Eğitimimizi bu kafalar batırdı
İsmet Özçelik / 20 Nisan
Milli Eğitim Bakanı Ziya Selçuk,
Köy Enstitülerinin 80. kuruluş yılı nedeniyle şu tweeti attı:
“Yaparak, yaşayarak güçlüklerle başa çıkmayı öğreten bir eğitim anlayışı sunan Köy Enstitüsü modeli her türlü siyasi tartışmanın dışında, ortaya koyduğu pedagojik yaklaşımla iz bırakmıştır.
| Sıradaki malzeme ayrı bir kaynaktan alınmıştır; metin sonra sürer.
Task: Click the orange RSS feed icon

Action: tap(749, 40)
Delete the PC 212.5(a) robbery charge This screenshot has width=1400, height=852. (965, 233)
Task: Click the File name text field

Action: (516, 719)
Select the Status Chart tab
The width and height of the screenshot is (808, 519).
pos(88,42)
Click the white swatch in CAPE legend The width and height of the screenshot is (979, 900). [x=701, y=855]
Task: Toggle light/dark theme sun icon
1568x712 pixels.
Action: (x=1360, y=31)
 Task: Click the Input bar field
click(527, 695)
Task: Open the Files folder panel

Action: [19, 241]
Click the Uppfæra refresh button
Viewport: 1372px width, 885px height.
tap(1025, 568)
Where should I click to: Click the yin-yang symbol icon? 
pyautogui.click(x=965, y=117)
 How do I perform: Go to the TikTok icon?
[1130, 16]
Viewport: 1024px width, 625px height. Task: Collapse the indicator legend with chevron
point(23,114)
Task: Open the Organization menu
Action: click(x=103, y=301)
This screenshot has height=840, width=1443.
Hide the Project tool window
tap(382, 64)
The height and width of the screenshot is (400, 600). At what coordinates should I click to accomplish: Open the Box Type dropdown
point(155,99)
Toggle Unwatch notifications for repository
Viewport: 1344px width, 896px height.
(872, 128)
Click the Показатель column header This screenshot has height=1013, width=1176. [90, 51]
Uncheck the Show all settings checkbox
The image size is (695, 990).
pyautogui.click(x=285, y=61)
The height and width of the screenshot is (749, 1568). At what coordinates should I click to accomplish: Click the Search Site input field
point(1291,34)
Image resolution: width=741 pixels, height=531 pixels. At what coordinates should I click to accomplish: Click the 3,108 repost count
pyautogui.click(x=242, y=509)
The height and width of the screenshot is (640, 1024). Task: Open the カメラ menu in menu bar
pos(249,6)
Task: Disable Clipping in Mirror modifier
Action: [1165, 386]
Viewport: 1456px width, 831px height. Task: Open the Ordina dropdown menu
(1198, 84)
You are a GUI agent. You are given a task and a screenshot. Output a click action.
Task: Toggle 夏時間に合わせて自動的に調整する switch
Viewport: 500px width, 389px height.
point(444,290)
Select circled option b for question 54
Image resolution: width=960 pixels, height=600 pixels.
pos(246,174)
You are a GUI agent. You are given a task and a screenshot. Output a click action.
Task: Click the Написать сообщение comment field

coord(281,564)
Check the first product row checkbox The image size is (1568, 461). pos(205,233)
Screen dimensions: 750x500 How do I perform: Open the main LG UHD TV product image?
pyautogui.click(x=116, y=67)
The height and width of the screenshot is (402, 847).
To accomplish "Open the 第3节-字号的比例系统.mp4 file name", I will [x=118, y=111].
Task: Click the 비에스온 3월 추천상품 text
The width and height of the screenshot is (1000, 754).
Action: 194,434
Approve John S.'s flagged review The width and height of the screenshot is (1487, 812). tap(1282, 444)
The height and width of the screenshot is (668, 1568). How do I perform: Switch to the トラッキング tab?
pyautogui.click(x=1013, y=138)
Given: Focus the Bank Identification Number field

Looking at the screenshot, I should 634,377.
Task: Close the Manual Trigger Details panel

Kuruluşunun 80. yılında emeği geçenlere rahmet ve minnetle…”
Olumlu tepkiler aldı.
YANIT
Mesaja yanıt eski MEB müsteşarındanYusuf Tekin’den geldi.
“Her yıl 17 Nisan geldiğinde, tepeden inmeci modernleştiricilerde Köy Enstitüsü sevdasını dillendirme modası ortaya çıkıyor…” diye saydırdı.
5 YIL MÜSTEŞARLIK YAPTI
Yusuf Tekin 2013-2018 arası müsteşarlık yaptı.
Yani eğitimimizi 5 yıl bu kafa yönetti.
Cumhurbaşkanlığı Sisteminde;
Adı Milli Eğitim Bakanı olarak geçmişti.
Olmadı…
Yanıtı sonrası eğitimci bir dostum aradı:
“Türkiye’yi Allah korumuş…
Ama bu kişi şu anda;
Ankara Hacı Bayram Veli Üniversitesi Rektörü” dedi.
KÖY ENSTİTÜLERİ
Ben eski bir Köy Enstitüsü olan;
Aksu Öğretmen Okulu’nda okudum.
Köy Enstitüleri kapatılmış olsa da;
Kokusu sinmişti.
Eğitimi, yaparak, yaşayarak sürdürdük.
Binlerce dönüm pamuk tarlamız;
Onlarca dönüm portakal bahçemiz;
Sebze yetiştirdiğimiz alanlar vardı.
Çapa, budama, toplama, …
Bütün işler bize bakardı.
ATÖLYELER
Atölyeler de Köy Enstitülerinden kalmaydı.
İş atölyesi, resim atölyesi, …
Okulun ve bizim ihtiyacımız, her şey;
Oralarda yapılırdı.
Aşı yapma, kiremit bağlama, cam takma, …
Hepsi öğretilirdi.
Milli bayramlarımız;
Çok görkemli kutlanırdı.
DEMOKRASİ
Köy Enstitülerinden mezun olan;
Öğretmenler anlatırdı.
Okul yönetiminde öğrencilerin rolü önemliydi.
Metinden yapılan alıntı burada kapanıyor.